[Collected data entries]
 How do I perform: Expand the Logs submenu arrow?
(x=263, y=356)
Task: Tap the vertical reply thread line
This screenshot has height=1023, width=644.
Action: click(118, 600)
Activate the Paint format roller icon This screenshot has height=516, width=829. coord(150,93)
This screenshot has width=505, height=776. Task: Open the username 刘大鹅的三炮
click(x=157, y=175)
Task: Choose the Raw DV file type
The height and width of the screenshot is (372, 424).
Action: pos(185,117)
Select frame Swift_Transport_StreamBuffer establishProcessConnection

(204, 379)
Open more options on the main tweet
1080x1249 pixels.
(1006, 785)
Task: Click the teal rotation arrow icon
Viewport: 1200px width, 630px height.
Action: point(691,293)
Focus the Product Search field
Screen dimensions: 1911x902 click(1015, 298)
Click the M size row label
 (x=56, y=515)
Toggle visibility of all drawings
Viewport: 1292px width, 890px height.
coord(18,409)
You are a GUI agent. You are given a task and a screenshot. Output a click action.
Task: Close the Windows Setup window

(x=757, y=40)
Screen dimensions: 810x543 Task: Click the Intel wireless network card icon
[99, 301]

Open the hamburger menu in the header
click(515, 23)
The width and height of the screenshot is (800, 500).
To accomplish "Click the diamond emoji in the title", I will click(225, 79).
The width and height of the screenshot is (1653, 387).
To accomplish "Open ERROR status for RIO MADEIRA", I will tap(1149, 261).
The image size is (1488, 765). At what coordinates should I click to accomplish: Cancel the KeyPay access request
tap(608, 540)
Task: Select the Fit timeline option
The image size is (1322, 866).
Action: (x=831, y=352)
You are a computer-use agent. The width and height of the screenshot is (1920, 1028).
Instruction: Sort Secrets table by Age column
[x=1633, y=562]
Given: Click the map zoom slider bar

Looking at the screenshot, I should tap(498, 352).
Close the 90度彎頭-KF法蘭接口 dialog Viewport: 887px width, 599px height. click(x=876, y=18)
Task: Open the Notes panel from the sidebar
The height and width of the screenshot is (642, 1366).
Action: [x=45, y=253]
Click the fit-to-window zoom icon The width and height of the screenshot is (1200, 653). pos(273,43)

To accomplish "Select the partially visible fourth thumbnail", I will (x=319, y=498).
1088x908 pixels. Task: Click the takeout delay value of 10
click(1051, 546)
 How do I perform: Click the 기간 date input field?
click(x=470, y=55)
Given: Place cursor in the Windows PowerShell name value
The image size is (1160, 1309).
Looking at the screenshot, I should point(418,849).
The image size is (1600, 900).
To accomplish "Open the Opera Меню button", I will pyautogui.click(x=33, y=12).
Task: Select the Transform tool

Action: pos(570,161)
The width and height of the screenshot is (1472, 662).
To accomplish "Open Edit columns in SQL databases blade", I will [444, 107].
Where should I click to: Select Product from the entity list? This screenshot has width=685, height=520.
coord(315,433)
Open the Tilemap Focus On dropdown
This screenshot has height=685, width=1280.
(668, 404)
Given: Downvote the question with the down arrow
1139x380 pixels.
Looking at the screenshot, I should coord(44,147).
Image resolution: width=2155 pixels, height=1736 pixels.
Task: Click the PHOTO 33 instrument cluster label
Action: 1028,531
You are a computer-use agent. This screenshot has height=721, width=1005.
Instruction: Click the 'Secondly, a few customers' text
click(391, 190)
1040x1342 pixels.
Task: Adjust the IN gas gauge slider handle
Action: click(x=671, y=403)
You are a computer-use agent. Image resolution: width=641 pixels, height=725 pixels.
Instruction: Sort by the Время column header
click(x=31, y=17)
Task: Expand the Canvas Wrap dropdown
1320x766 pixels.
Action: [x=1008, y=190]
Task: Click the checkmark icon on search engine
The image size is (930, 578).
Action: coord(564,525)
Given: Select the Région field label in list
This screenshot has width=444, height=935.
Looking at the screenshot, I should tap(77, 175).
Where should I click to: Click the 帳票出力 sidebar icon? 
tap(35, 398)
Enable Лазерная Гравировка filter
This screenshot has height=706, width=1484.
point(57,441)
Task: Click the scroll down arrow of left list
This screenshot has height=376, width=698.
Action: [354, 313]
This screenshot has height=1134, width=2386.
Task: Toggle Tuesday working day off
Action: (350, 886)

Task requirements: Every line in the entries that contains the word "computer" should be counted, and the total stated alone.

Output for this task: 3